И не отчаяния, не страха. Только боль от невосполнимой потери. И неутолимая жажда крови.
А ворота скрипнули раз, и остановились. А в уши снова ворвался бэрий рев. И крик, даже отдаленно не схожий с человеческим. И новый рев… так может реветь только медведица, когда ее медвежатам угрожает опасность. И обезумев от страха за их слабенькие жизни, бэриха готова была лишиться своей, только бы их жизнь продолжалась. Вольно или невольно, позвал он ее, а она откликнулась на его зов.
И Радко медленно попятился к воротам, отбивая мечом и ножом, сыплющиеся на него удары, копья и стрелы. Теперь не за себя страшился он, не за свою жизнь бился. За мать — бэриху, которая по глупости откликнулась на его голос. Женщина, даже если она, как бы, не совсем человек, святое. В ней, ему ли это не знать, продолжение рода. Стараясь превозмочь звуки боя, позвал ее. Дождался, когда откликнется, и снова коротко рыкнул
— Уходи, мать — бэриха. Тебе деток сиротить нельзя.
Поняла ли, нет, но отозвалась непонятно каким словом. С непостижимой быстротой и ловкостью мечется в гуще обеспамятевших воев, крушит, ломает кости. Рвет их в клочья когтями и зубами, открывая путь к воротам.

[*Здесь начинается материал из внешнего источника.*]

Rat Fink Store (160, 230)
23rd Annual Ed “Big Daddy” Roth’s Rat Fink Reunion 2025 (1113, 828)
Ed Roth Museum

Еще шаг, и он за воротами. Наклонился, чтобы подхватить брошенный лук и сомлел разом. Брошенная из глубины городища, стрела воткнулась в бок, пониже ребер. Рванул ее в запале вон из тела, на заклятия, чтобы боль унять и кровь остановить, времени нет. Уходить надо. Не ради себя и своей жизни. Ради бэрихи и ее детенышей. В недоброе место стрела вошла. Весь срам, вся пакость там скапливается. Разольется сейчас внутри него, замарает, запоганит, и что тогда? Кто тогда за гибель рода спросит?
Толкнул бэриху рукой. Де, уходи, уноси свои лапы прочь. А губы заученные слова шепчут Не думая и не размышляя. Ему бы сейчас только до жилья дотянуть. Рану рукой зажал, но между пальцами кровь сочится и на землю каплями падает. Найдут по этим каплям, сколько бы их по лесу не водил. Не отступятся. Не одну жизнь его меч сегодня отнял у них. И стрелы не мимо пролетели.